**Selected passage**.
>> start

With Halloween in the rearview mirror, it’s about to enter the Holidays Proper, and with it, a time of relentless, continuous travel for many people. As if the dark days and seasonal depression weren’t enough, November and December tend to require you to further decimate your circadian rhythms by hopping time zones, and give up the bed you’ve so lovingly tuned for your own personal sleep preferences for a series of dusty pull-outs or stiff hotel bulk-buys. It also means that you are about to become deeply familiar with the scent and swamp-like texture of a packaged breakfast sandwich from the damp floor of a heating tray. All washed down with bad coffee that’s either too hot or too cold, but never just right, like it was procured from a fairy-tale home housing only 2 childless bears. All together, it’s the kind of environment a reality show producer would manufacture in order to create tension between family members, and it’s no wonder so many Thanksgivings end up with someone “needing to go for a walk.”

Public Domain

A 1665 painting that surprisingly is NOT picturing a post-thanksgiving dinner game night.

Much of this is par for the course. But there is one final indignity that we could all erase, if we simply band together. I’m talking about the sudden, semi-cushioned impact of the plane seat back in front of you into both of your knees approximately 10,000 feet after takeoff. You’ve finally settled into your spot, you’ve watched some sort of inane video on safety procedures that a marketing department attempted to make “fun”, fully guaranteeing that no one will ever pay attention to it. You’re about to put on the sort of dead-center 50% on Rotten Tomatoes movie that feels so right for a plane ride. You hear a slight click and a quick creak and within a second, the menisci of both kneecaps are compressed into painful little pancakes. The self-satisfied sigh of the person seated ahead salts the wound just that much more.

I’ll admit that as a taller than average man, living at the size of an NFL tight end with none of the athleticism, strength, or money to show for it, I am more sensitive to this. On the best of days, I fit in an airplane seat like a personal pizza fits in a jean pocket. The only place I look like I’m traveling to is back to the lab to get the bolts in my neck replaced. I realize there’s not a lot of tears shed for tall men, shin splints and short life expectancy aside, but even for an average-sized person, there’s not much space to spare.

None of this is helped by the fact that airlines have been squeezing every possible inch out of individual seats in order to increase capacity, while also stealing centimeters to create the class warfare disguised as seating option that they call Economy Plus Ultra, et al. Like a frog boiled in slowly heating water, suddenly we’re all flying cross country packed into absolutely minimal meatspace, ten dozen cubes of anguish and unnatural spine curvature attempting to watch Doctor Strange with our head sideways.

I realize there will be backlash, and I am ready for it. I know the most common refrain: “I paid for a seat that reclines, if you don’t like it, it’s your problem.” I understand this! I really do! Because that’s exactly what Big Airplane WANTS us saying. They want us fighting over 10 degrees of lean, sparring over the spatial scraps that they’ve left us with. They want us saying “I can’t believe this person is taking away my space” instead of “Hey, shouldn’t these seats be designed with the size of a human in mind instead of a tiny woodland elf?”

Grafenshreck

“For an extra $35 we'll remove the spikes!”

>> end

**Source excerpt**.
>> start

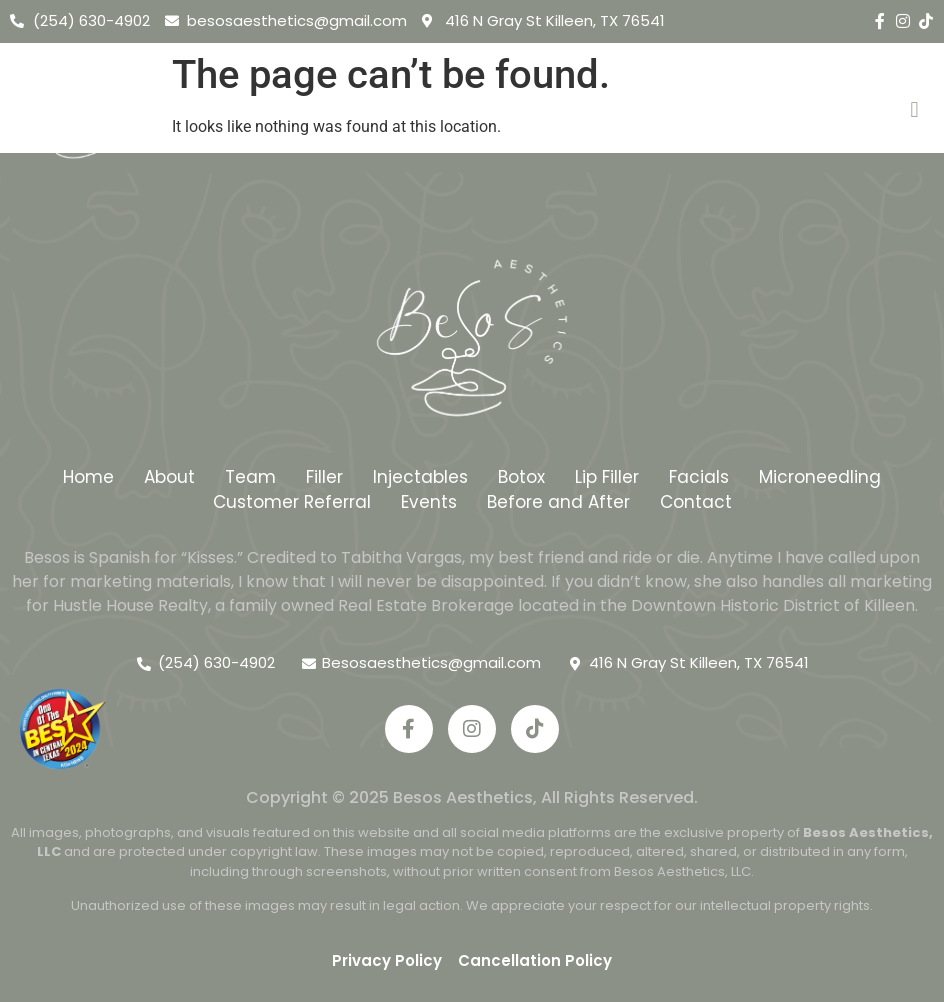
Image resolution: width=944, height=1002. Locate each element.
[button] (914, 110)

>> end

**Directives**.
1. Reproduce the passage from the essay on airplane seat reclining above, between "I’ll admit that" and "space to spare.", inclusive.
2. Render this sentence from the essay on airplane seat reclining into Spanish: "I realize there will be backlash, and I am ready for it."

**Written answers**.
1.
I’ll admit that as a taller than average man, living at the size of an NFL tight end with none of the athleticism, strength, or money to show for it, I am more sensitive to this. On the best of days, I fit in an airplane seat like a personal pizza fits in a jean pocket. The only place I look like I’m traveling to is back to the lab to get the bolts in my neck replaced. I realize there’s not a lot of tears shed for tall men, shin splints and short life expectancy aside, but even for an average-sized person, there’s not much space to spare.

2. Me doy cuenta de que habrá reacciones negativas, y estoy preparado para ello.